How would a reasonable person in the same situation act/react? In this instance, how would a reasonable police officer, elected DA, state Attorney General act/react?
Is it consistent with human nature and common experience that an array of public agencies and officials, state and local, are all willing for two years to subject themselves to erosion of their public credibility, public criticism,public anger - insist on it in fact - in order to perpetuate an investigation in which there is no articulable reason for them to believe that a crime has occurred?
Is it consistent with human nature/common experience for these same individuals to dig in their respective heels against getting outside help to assist them, or turning over the investigation to others? Does simple logic alone not suggest they should be willing, ecstatic even, to get the ongoing headaches off their respective plates and onto the plates of others?
Is it consistent with human nature/common experience that the need for investigative secrecy would increase over time or that local media would need to be censored in its inquiries even more than two years after the incident?
This, to me, is 'the rest of the story', the wall against which you come up in any attempt to find a theory which is based on individual conduct--whether it's conduct by Ray's family, conduct by his paramour or conduct of Ray himself. None of it serves to explain the secrecy and the resistance to outside help which has spanned the involvement of Det. Zaccagni, Chief Dixon, First Asst. Smith, Interim Chief Holliday, DA Madeira, AG Corbett, Chief Weaver, and I suppose now by Det. Rikerd. One giant across-the-board stand down.
If there is one over-riding impression from the past 26 months for me it is the apparent focus on 'non-solution', the maintenance of the status quo, on not moving outside the shadow of 'three theories, all equally likely'. Not proof/disproof of suicide. Not proof/disproof of walkoff. Certainly not proof/disproof of foul play. Simply that Ray's disappearance cannot and will not ever be solved. Give us an update when he's officially declared 'dead'. And a couple-line blurb when the legal wrangling over his assets is done, so we know how that all turned out. When I first read JJ's explication of the Wiley case, it crossed my mind for a brief time to wonder, is it possible that Ray knew of the case and replicated it. It was a very brief time, however. Because it's one thing to say that he could have replicated the facts of a disappearance. And quite another to say he could have predicted the failure of the investigative effort which followed it.

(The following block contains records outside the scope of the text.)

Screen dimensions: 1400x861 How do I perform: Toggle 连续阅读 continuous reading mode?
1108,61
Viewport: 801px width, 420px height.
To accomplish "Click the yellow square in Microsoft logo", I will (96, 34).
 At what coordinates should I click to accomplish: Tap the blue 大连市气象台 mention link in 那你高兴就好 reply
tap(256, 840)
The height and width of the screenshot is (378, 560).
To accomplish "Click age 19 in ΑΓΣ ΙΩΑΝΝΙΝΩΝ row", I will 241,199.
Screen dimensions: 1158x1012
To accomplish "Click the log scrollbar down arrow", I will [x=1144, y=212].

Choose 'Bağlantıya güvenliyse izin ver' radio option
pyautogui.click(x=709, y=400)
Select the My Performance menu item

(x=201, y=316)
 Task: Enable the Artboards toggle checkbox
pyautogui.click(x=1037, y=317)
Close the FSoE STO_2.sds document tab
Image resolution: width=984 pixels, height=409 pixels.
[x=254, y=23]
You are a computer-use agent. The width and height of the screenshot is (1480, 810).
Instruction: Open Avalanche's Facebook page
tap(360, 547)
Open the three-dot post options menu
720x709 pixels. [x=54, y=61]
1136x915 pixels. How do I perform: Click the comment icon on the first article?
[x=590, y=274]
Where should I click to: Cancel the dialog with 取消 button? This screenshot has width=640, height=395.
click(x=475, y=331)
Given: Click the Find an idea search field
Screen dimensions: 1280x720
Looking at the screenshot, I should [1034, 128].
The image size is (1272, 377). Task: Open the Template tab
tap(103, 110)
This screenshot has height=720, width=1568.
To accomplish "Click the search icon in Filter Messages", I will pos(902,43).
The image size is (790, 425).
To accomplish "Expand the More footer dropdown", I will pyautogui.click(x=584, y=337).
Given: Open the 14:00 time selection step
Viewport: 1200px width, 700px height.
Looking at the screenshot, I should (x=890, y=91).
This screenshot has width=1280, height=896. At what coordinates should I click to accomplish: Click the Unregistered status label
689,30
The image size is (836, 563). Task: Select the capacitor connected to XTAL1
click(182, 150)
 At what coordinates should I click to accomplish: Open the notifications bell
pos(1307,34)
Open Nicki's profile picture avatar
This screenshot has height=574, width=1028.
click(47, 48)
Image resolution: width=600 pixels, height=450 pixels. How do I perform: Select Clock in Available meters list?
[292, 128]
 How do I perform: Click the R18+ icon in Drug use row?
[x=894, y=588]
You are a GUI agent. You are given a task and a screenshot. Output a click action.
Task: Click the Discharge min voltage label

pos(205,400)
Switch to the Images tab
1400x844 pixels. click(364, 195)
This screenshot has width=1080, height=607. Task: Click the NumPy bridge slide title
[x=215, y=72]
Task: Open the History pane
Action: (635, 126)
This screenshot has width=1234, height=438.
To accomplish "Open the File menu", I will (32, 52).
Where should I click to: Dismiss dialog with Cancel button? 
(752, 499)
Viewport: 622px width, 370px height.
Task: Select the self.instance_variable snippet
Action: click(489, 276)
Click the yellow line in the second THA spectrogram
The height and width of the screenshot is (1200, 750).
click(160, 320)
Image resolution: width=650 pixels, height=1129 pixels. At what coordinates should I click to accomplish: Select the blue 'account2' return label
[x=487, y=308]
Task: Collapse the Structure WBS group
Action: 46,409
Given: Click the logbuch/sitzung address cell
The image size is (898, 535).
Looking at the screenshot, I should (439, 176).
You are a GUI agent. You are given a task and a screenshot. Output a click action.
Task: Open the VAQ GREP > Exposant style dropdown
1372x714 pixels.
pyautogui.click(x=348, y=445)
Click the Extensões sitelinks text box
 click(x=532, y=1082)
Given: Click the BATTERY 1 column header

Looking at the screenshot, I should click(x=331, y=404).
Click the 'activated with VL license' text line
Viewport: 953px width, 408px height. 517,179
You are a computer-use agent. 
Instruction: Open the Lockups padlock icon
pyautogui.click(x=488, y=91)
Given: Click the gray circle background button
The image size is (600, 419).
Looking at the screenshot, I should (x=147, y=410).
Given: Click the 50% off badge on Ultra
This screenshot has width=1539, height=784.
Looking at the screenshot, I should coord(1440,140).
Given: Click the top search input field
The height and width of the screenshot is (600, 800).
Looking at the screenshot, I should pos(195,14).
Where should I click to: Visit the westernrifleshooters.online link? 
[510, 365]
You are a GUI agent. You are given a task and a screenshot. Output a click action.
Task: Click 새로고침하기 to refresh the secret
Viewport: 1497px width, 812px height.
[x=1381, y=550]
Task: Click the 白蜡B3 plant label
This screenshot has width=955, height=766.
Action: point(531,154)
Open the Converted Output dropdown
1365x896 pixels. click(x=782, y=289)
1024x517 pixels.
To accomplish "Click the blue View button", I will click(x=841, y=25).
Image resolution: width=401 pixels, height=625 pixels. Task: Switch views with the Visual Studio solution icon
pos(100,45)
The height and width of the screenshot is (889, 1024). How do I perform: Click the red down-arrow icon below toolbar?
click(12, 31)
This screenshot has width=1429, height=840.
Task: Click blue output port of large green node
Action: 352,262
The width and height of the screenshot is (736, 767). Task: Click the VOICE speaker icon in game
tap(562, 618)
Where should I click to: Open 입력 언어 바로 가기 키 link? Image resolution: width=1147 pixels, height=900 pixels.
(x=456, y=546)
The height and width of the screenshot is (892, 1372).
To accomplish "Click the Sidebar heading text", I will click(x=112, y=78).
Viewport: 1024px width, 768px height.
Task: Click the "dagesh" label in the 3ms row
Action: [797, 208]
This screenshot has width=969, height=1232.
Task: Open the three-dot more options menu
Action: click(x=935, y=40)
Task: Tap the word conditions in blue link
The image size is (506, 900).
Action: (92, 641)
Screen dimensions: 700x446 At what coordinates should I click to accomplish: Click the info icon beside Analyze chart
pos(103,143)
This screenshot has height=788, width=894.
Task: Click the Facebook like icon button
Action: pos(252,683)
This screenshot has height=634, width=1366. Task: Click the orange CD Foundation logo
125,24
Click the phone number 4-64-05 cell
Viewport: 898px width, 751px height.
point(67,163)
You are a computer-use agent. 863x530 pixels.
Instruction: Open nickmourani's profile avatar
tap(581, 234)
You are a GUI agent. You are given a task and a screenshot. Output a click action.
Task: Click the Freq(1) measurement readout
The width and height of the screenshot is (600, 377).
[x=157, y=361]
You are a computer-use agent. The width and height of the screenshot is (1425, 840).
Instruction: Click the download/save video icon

Centre County law enforcement is light-years better than this. Ray Gricar was better than this.
And the legacy he left of years of forthright, honest searching for what was fair and just is better than this. One of my favorite recollections from JFK's 1960's book on courage is the account of the mid-West governor who determined that the Haymarket defendants, scheduled to be hanged, had been convicted on insufficient evidence and expressed his intent to pardon them for that reason. His political staff insisted that he consider whether the action was 'politic', which of course it was not and because it was not he subsequently lost his political career. As I recall, Kennedy's account was: "He thundered, 'It is RIGHT'. " So, too, is finding the truth in this case.
It would be great if something in this site, some minor detail, proves to be of assistance to those officially charged with finding answers. But its primary goal is to motivate ordinary Centre Countians to stand and demand the answers to which they are entitled.
Ray worked hard and long to make the voices of victims heard. It seems only somehow fair that at least one would be raised on his behalf.
To the late Rev. King, I hope this will suffice.